Ada, kabarnya Soekarno mau mampir disini..


15. Petani 2

Ah.. mosok? Meriah acaranya…


16. Petani 1

Oh… ya wis lah sekarang. Ngobrolnya kita hentikan saja. Biar beres-beresnya cepat selesai…(MENGANGKAT PACULNYA).


17. Petani 3

Ayo kang, kita jalan…


18. Petani 2.

Monggo kang, monggo m’ba yu



SEMUA PETANI BERJALAN MENUJU SIDE KIRI. BLACK OUT


MASUK ORANG GILA, DANDANANNYA SEPERTI SEORANG TENTARA, TERBUNGKUK-BUNGKUK SAMBIL SESEKALI MENAHAN BATUK.


19. Orang gila.

Hujannya sudah reda ya? (MERAPIKAN BAJU DAN DANDANANNYA). Seminggu hujan terus, he..he… capek juga dia akhirnya. Jauh-jauh aku datang dari sebuah negeri entah, ya.. negeri entah.. sebuah negeri yang entah… entah, gitu lho..

Entah negeri itu benar-benar ada, entah negeri itu tidak benar-benar ada… ah.. entahlah (TERTAWA). Sekarang di negeriku juga sama seperti disini, sedang musim hujan. Hujan terus.. sepanjang malam. Bagi, yang sudah memiliki pasangan, hujan malam-malam bisa menggairahkan.. tapi,, bagi yang sendiri? Iya.. iya matilah kedinginan sendiri. Tadi malam, walaupun hujan, tapi di langit ada bintang.. di genangan air ada bintang… di dadaku juga ada bintang.
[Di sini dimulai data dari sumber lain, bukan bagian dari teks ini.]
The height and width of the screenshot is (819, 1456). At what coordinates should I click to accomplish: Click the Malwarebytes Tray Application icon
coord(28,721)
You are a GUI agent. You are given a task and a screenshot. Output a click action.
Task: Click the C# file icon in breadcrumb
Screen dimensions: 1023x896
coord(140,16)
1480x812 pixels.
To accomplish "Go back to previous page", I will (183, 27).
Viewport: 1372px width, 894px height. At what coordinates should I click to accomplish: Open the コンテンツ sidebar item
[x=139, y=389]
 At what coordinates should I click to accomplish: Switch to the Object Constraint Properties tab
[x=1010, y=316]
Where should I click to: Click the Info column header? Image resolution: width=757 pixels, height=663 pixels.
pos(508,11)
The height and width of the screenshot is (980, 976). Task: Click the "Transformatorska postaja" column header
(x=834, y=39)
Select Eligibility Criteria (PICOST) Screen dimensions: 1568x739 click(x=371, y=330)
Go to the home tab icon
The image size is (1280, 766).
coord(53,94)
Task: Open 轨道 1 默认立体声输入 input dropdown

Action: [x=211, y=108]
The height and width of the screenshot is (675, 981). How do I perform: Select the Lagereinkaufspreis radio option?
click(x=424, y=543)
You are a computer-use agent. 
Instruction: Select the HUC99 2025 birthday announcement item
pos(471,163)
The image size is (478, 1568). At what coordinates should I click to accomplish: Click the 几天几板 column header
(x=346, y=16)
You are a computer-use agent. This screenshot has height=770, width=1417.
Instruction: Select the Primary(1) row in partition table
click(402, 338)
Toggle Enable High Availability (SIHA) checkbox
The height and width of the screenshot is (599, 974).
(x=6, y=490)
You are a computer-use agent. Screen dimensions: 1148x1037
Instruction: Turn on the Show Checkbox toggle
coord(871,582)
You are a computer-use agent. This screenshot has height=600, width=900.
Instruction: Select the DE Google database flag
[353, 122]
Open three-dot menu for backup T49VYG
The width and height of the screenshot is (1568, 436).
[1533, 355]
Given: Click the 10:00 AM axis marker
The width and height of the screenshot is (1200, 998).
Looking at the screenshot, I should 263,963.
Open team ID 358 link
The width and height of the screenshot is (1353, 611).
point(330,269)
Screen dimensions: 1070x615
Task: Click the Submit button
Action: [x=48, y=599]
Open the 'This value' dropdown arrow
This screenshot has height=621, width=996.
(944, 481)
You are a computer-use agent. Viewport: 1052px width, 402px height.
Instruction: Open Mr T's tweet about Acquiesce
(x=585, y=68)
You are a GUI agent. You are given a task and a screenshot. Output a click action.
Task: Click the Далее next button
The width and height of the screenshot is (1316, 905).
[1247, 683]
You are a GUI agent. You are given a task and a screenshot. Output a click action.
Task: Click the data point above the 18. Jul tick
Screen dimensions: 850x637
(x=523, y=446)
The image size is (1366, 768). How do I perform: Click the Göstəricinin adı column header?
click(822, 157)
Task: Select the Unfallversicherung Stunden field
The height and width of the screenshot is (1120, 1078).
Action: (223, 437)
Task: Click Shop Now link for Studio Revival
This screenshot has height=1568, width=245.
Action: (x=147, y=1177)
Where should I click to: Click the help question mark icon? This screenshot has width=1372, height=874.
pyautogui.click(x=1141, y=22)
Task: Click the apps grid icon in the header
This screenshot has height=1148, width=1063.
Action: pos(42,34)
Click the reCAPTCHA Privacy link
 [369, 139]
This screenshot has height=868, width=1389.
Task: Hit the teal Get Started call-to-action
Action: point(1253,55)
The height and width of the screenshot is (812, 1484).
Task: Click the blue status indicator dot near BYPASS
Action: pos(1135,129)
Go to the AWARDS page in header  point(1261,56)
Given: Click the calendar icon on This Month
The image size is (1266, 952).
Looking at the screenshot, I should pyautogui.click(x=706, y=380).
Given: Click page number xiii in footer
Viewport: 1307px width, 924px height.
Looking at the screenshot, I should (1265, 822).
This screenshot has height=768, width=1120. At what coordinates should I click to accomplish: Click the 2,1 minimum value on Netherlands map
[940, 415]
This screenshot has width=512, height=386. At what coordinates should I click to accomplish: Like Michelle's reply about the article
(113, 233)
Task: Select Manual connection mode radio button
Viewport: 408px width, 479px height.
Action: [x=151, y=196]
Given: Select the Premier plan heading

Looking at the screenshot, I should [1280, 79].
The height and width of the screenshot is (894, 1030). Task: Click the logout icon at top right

Bintang-bintang keberanian. (MENIUP BINTANG-BINTANGNYA SATU-SATU). Ini kudapat ketika aku menjadi laskar pada peristiwa battle of Britain.. kala itu, pesawat yang kutumpangi dengan gagah menabrakkan diri pada kapal negara kapital di pearl harbour. Bintang ini dari Soekarno. (TERTAWA). Bintang yang ini kudapat ketika peristiwa Bandung lautan api. Aku sudah menjadi prajurit ketika itu. Aku kenal dekat dengan Muhammad Toha. Dia sempat ngopi denganku sebelum pada akhirnya kami berpisah untuk selama-lamanya.  Ini bintang yang paling aku suka, bentuknya seperti salib. Unik. Kalau tak salah bintang ini aku dapatkan ketika perang Diponegoro. Ya.. Diponegoro. Aku juga kenal orang itu, pahlawan Aceh yang matinya di gantung itu. Wow… aku terinspirasi oleh semangatnya. Bintang yang ini… yang ini…yang ini dan yang ini..ada banyak bintang didadaku yang tak bisa aku ceritakan semua.. bintang-bintang keberanian…. Bintang-bintang yang tak dimiliki oleh setiap orang. Bintang yang tak dimiliki tuhan. 

Bintang… bintang…. Bin… (TERPUTUS. MASUK BEBERAPA PEMUDA). 


20. Pemuda 1

Ayo,  minggir bung, jangan ditengah jalan. Nanti ketabrak orang yang lalu lalang lho. (ORANG GILA BERHENTI, SEDIKIT BERGESER).


21. Pemuda 2

Dasar wong edan, minggir-minggir.. aku tabrak juga kau! 


22. Orang gila

(MENYINGKIR). He.. tidak punya sopan, ngeledek pada seorang prajurit, tak takut kualat kau? 


23. Pemuda 2

Siapa peduli kau ini siapa? Kau tidak lihat aku sedang sibuk ya? Lagi pula kau mengaku sebegai seorang pejuang… siapa yang percaya. 


24. Pemuda 3

(SAMBIL MENGANGKAT UMBUL-UMBUL) Hei pemalas, apa tidak ada yang seru dari kegilaanmu?

Pejuang… pejuang apa? Pengangguran, tak punya kerjaan! Zaman sudah merdeka bung, kau masih saja menenteng-nenteng senjata. 


25. Pemuda1

Sstttt… sudah-sudah. Jangan diladeni. Minggir-minggir.. (MENDORONG orang gila). Ayo.. minggir orang gila…


26. Orang gila

Ah… (MARAH). Jangan buat aku marah. Jangan buat sang komandan yang murah hati ini jadi murka. Kalian.. apa tidak ada kerjaan lain? Sana… berbaris… cepat….!!!(MENGANGGKAT TONGKAT DAN MULAI MENYERANG). Laksanakan…!!!


27. Pemuda 2 

Awas! Dia jadi gila… ayo kabur…. Kabur!!!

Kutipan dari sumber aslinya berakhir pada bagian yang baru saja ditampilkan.